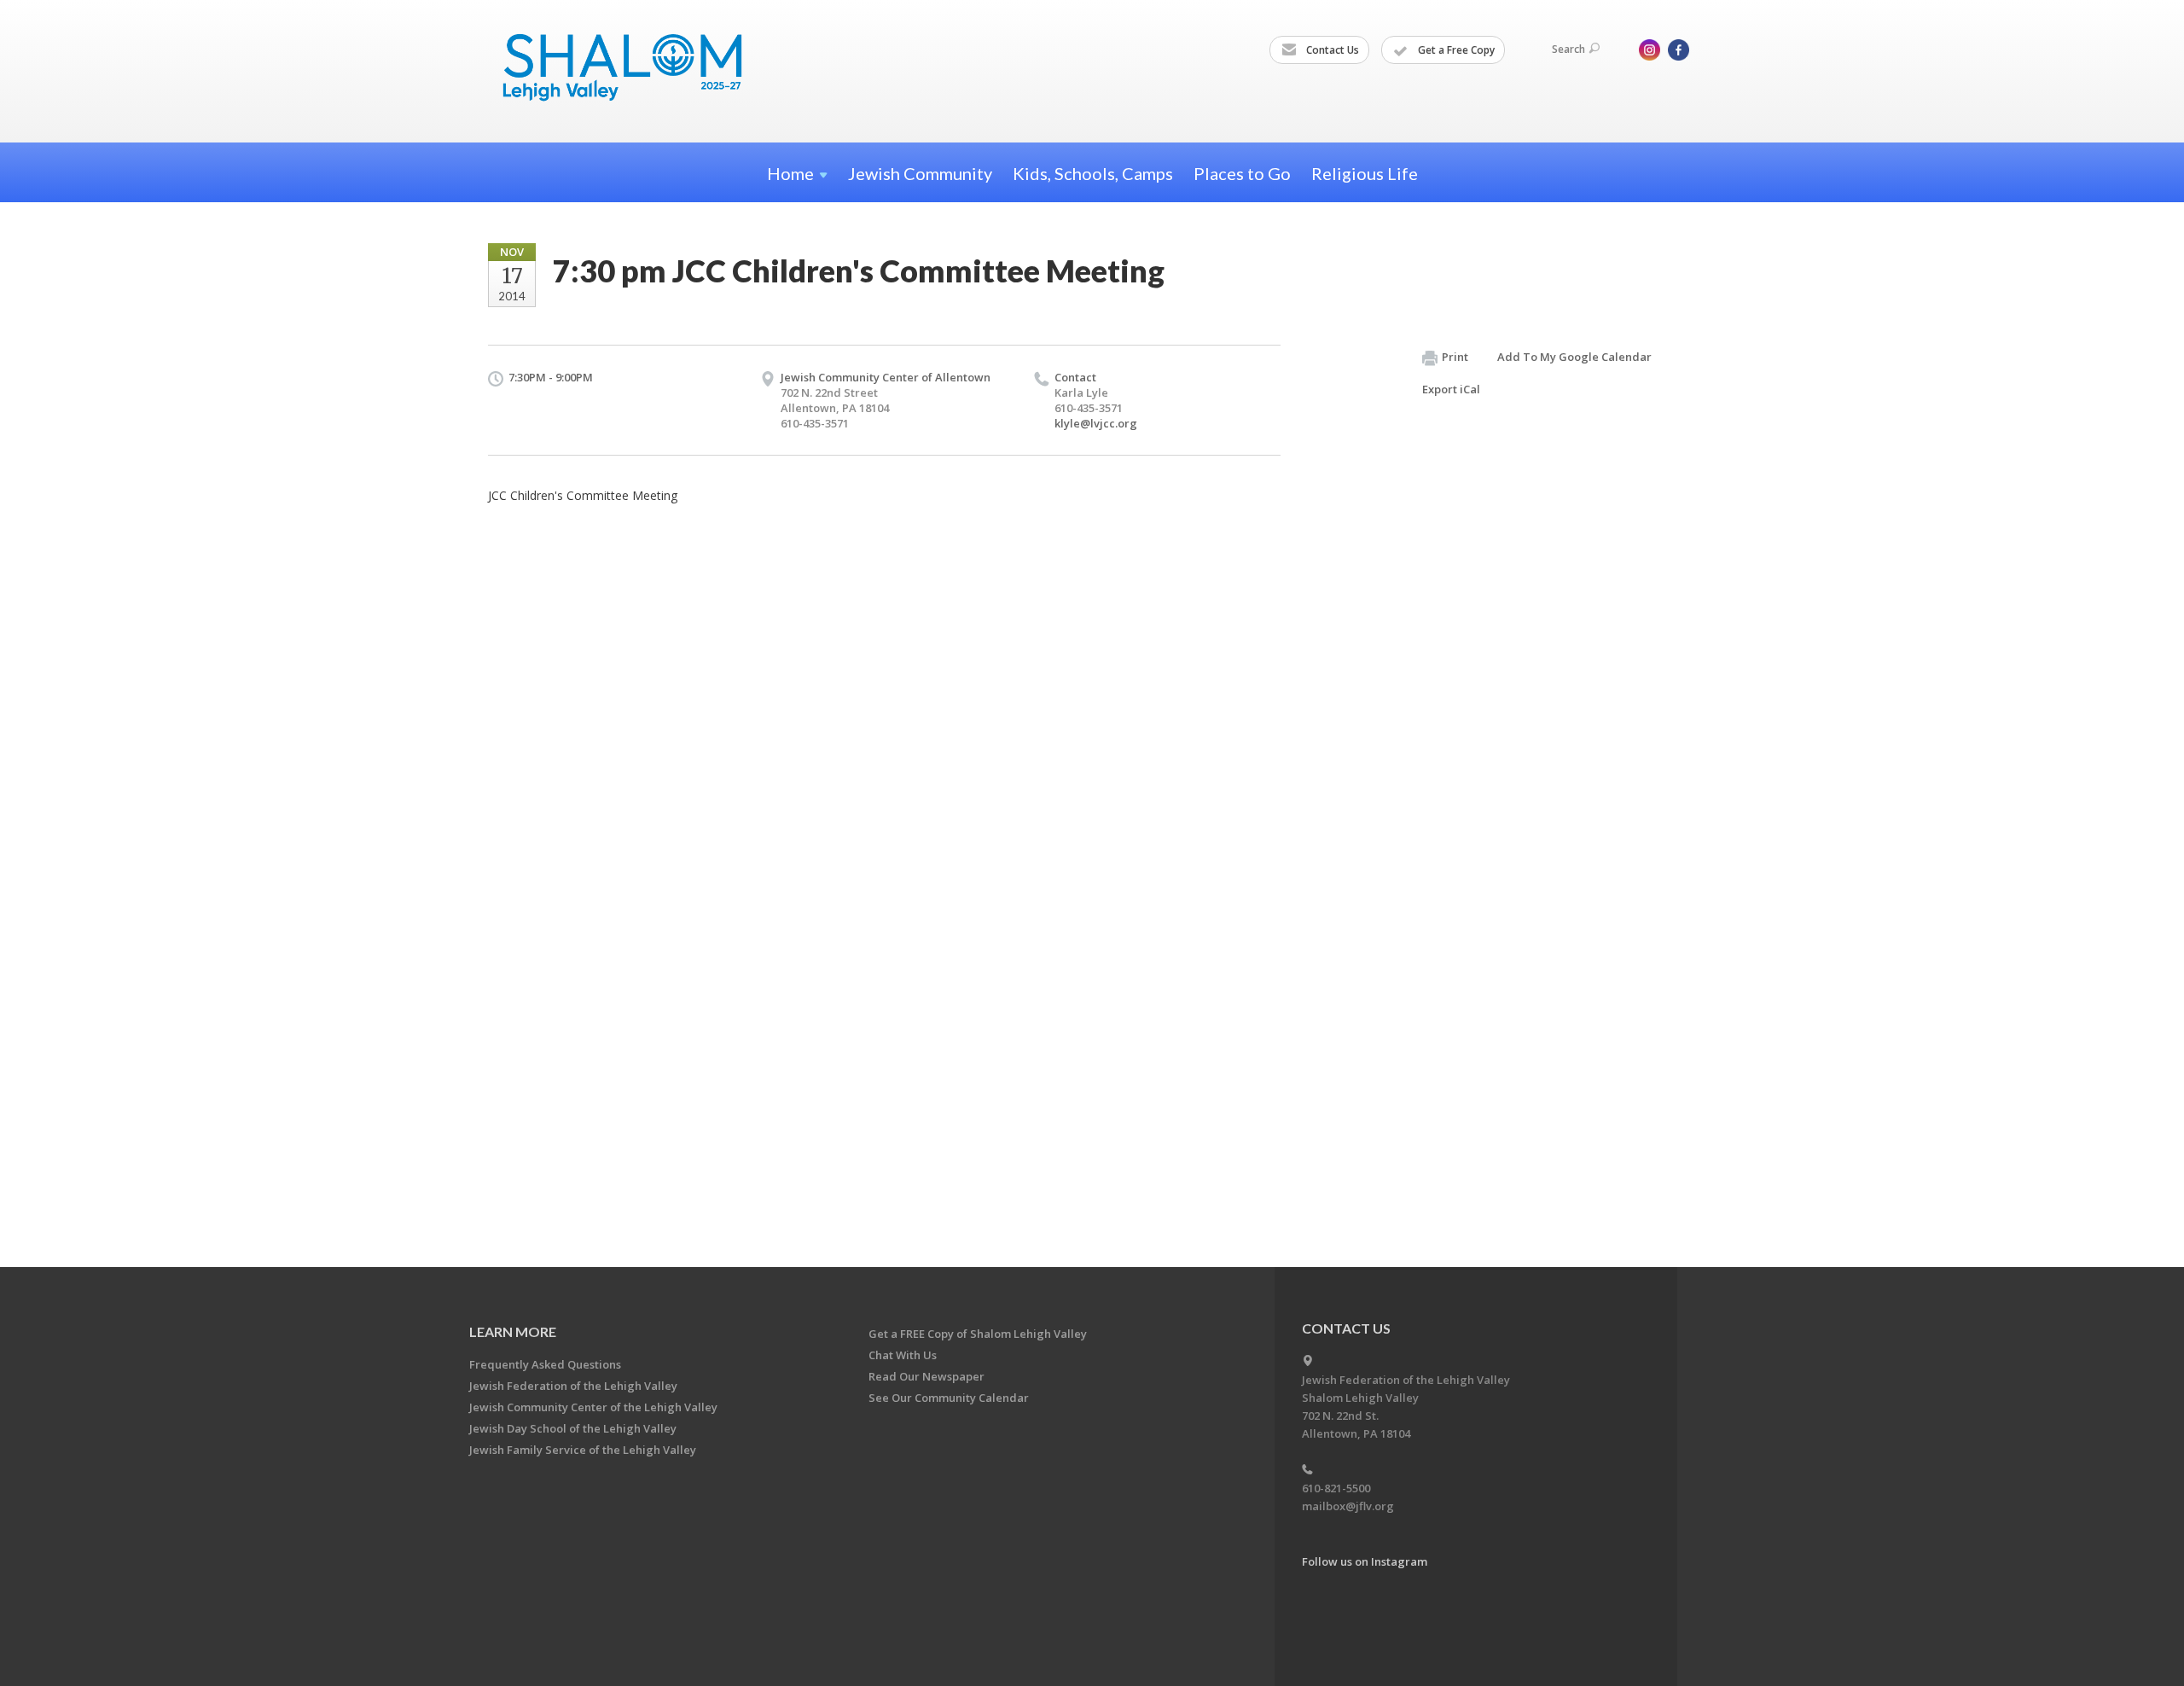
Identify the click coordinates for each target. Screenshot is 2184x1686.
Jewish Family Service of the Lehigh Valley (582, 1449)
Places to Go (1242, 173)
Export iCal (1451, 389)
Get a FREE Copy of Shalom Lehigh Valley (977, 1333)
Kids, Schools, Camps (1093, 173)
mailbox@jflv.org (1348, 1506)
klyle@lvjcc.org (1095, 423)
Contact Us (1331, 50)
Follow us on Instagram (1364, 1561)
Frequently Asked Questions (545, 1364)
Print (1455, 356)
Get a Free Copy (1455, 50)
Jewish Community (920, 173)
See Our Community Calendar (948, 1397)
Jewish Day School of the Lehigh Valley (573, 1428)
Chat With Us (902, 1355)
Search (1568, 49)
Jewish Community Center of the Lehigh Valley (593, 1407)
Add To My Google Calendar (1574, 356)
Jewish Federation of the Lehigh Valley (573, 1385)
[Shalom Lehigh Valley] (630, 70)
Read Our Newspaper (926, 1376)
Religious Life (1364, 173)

━━━━━━━━

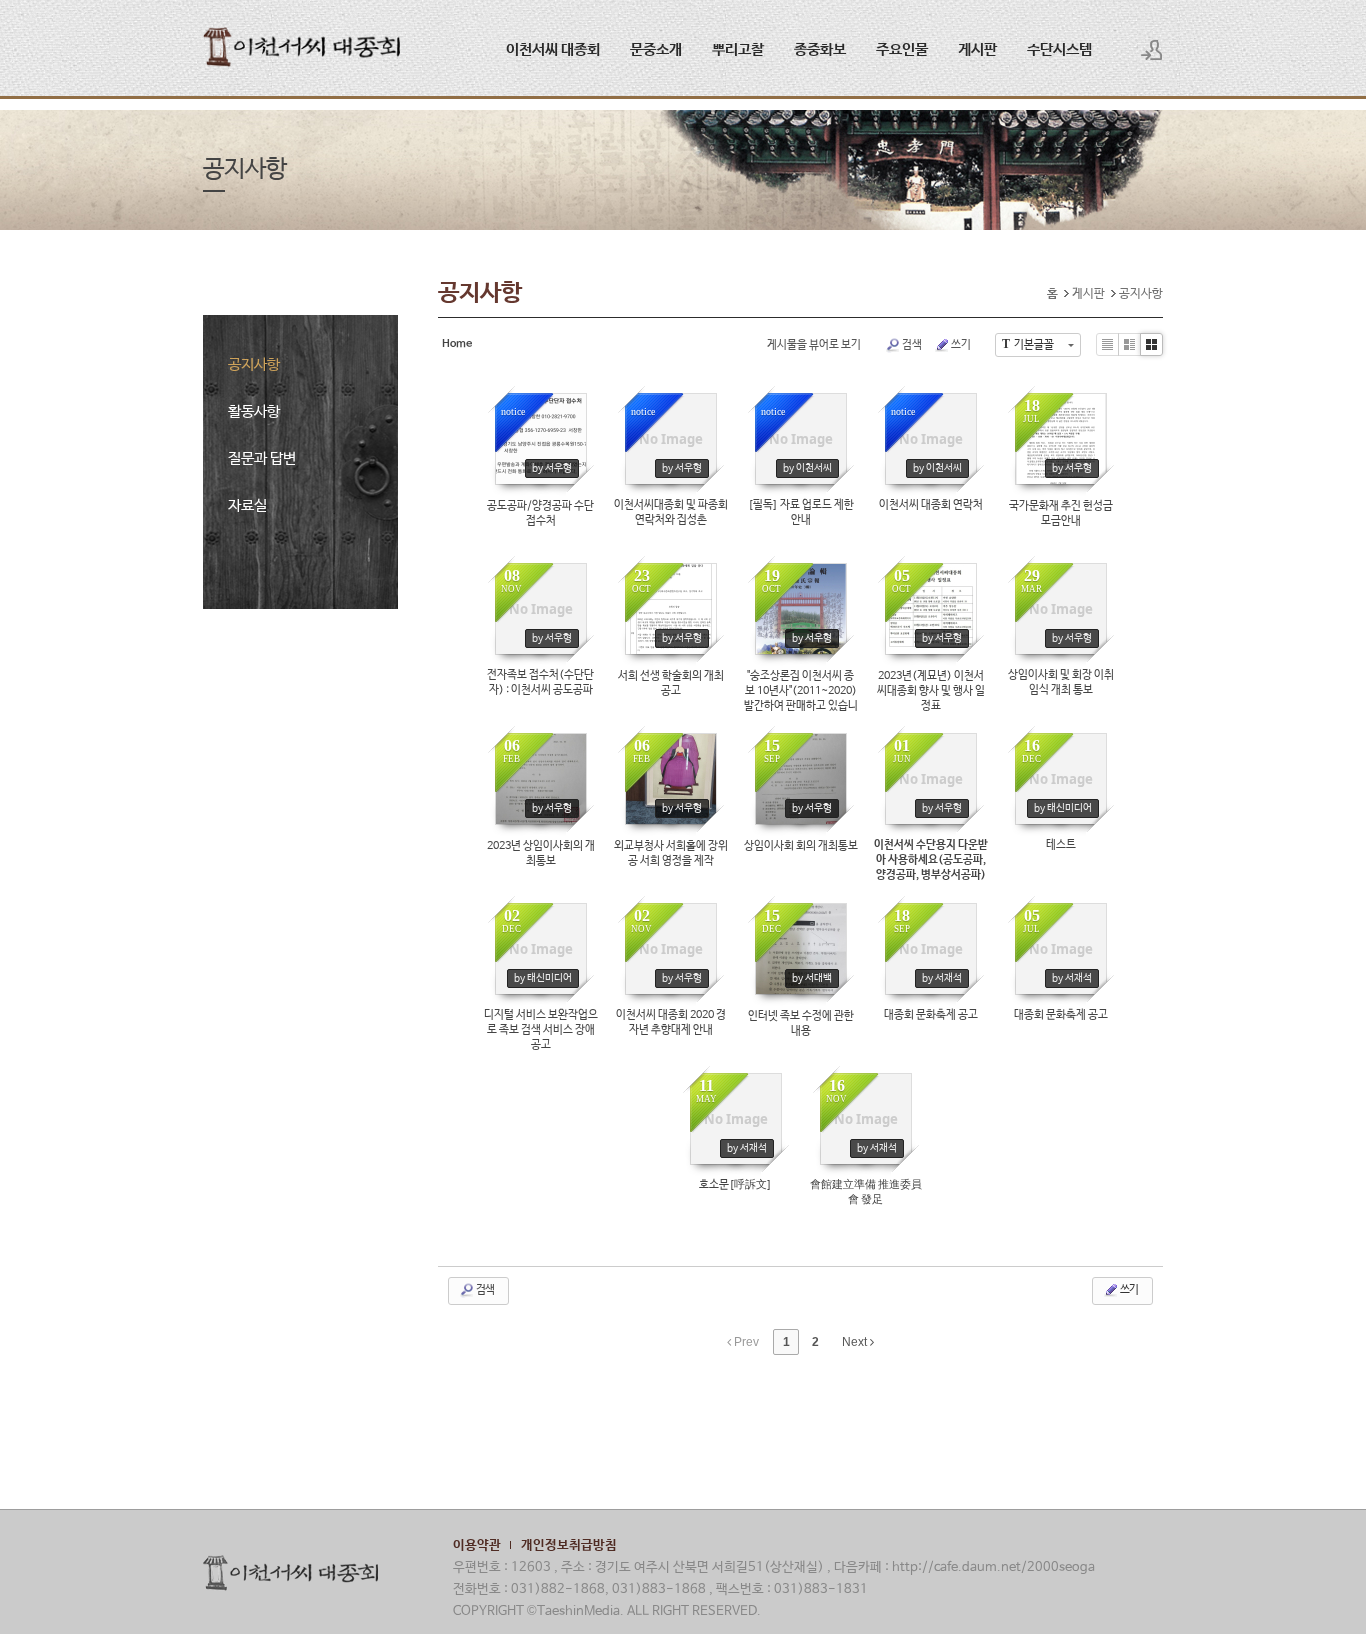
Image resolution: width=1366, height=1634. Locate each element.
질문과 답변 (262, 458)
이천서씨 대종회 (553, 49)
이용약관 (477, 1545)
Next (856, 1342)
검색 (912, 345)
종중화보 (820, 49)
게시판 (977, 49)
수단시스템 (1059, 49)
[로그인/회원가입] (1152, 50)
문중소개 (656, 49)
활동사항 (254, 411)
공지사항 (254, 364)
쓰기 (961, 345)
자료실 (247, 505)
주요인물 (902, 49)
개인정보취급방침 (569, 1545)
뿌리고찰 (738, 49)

━━━━━━━━

* About this exercise: Copy all lines from the material above that hold the word "Community".

* Your solution:
Jewish Community (920, 173)
See Our Community Calendar (948, 1397)
Jewish Community Center of the Lehigh Valley (593, 1407)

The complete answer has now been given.